Logs and leaf litter are important places for insects to overwinter. We don’t clean up in the fall (except for our small lawn area). Dragonfly larvae overwinter in our ponds.
Amphibians
Amphibians aren’t active in winter either, but they, too, are still in the yard somewhere. Our pond started out as less than 24 inches deep, and as the years go by, it’s increasingly shallower as some degree of muck forms at the bottom. This just doesn’t seem to be deep enough for our green frogs unfortunately. We had a few mild winters soon after we first got frogs, and they survived, but in harsher winters (more typical here in Central NY), they didn’t. We really miss our frogs, and we don’t know how to solve this problem. (We don’t feel guilty about getting them here, though, since they were donated to us by people who found them in their swimming pool and they would have died when they added chlorine.)

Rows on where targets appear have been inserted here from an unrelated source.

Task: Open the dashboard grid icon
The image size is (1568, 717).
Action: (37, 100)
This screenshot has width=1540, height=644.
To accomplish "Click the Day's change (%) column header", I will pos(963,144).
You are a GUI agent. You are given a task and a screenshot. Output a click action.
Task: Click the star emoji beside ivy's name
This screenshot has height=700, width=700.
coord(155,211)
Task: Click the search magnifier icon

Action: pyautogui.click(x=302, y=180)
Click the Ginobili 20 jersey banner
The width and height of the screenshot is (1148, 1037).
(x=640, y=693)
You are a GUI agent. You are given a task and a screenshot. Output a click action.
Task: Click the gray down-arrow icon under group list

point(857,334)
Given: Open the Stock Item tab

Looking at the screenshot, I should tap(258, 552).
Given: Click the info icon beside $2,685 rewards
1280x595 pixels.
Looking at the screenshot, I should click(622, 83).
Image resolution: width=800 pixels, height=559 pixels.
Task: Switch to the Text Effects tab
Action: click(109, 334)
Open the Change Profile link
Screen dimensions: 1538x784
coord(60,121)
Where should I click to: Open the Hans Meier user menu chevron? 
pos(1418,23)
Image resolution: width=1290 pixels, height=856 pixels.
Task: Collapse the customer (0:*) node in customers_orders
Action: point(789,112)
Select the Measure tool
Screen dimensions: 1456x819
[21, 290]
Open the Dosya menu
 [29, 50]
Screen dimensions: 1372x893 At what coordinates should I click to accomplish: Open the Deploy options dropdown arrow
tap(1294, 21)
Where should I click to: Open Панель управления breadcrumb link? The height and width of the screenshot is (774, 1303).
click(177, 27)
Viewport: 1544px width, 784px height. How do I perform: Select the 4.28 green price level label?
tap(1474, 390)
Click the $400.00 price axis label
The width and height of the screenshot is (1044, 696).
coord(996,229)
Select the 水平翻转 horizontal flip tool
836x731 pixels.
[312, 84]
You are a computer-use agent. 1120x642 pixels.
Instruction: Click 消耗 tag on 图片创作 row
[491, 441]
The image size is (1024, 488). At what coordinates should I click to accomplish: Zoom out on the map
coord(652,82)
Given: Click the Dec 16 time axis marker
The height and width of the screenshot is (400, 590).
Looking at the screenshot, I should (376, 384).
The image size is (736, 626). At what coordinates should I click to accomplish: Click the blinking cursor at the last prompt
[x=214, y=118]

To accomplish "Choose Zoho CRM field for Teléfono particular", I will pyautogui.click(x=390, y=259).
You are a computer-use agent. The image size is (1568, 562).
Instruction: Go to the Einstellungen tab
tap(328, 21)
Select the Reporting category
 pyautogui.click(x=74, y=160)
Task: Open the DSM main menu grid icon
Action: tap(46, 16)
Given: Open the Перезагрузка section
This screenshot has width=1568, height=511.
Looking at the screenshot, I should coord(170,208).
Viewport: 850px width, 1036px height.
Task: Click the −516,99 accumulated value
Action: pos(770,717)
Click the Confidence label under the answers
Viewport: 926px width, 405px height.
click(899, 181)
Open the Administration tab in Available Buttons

Our toads, on the other hand, overwinter in the ground apparently very successfully since we always have toads around. We have lots of bare ground since we have very little lawn, so there are lots of options for them. The biggest danger I worry about is that I’ll spade through them in the spring. We try to be careful, and we don’t start spading in the spring before we have to.
John saw a toad in the garden in the fall and marked where he was so we could check in the spring (and also make sure he didn’t dig there until it was gone).
Mammals
We haven’t really designed our yard for mammals, except for bats (which never showed up). We really enjoy chipmunks, too, but we usually only see them once or twice in winter during a thaw. When I notice them, I throw some peanuts out. Whether we want to or not, we also have squirrels, a few too many, but it could be worse (for example, deer). Squirrels take advantage of our heated birdbath.
Resources
- Nature Conservancy’s Cool Green Science:
- EcoBeneficial:
- Cornell Lab of Ornithology:
- Climate Reality Project:
- Mass Audubon:
- The Humane Gardener:
- Lesley the Bird Nerd:
Reflections
The easiest part of the gardening year, at least for many of us, is winter. There are books on winter gardening, and I politely chose to ignore them altogether. There is little I can or want to do in my freezing garden between November and March. All the same, a good garden should provide shelter for all overwintering insects. A good basic design might interweave the entire garden with dwarf conifers and evergreen shrubs … These plants provide numerous protected places such as twigs and dead leaves on the ground to serve as overwintering sites for all those insects we so desperately want to keep in our gardens. And we especially need to have the predators and parasitoids ready to spring forth to feast on all the plant-feeding insects. The worst possible scenario we gardeners create with our bare-earth policy is that of decoupling the predators and parasitoids from their prey. We don’t want to race into gardening season having to battle the tides of imbalance, there is enough to do already.
~ Eric Grissell, Insects and Gardens: In Pursuit of a Garden Ecology, p. 248
Nature has undoubtedly mastered the art of winter gardening and even the most experienced gardener can learn from the unrestrained beauty around them.
~ Vincent A. Simeone, Wonders of the Winter Landscape
He who marvels at the beauty of the world in summer will find equal cause for wonder and admiration in winter.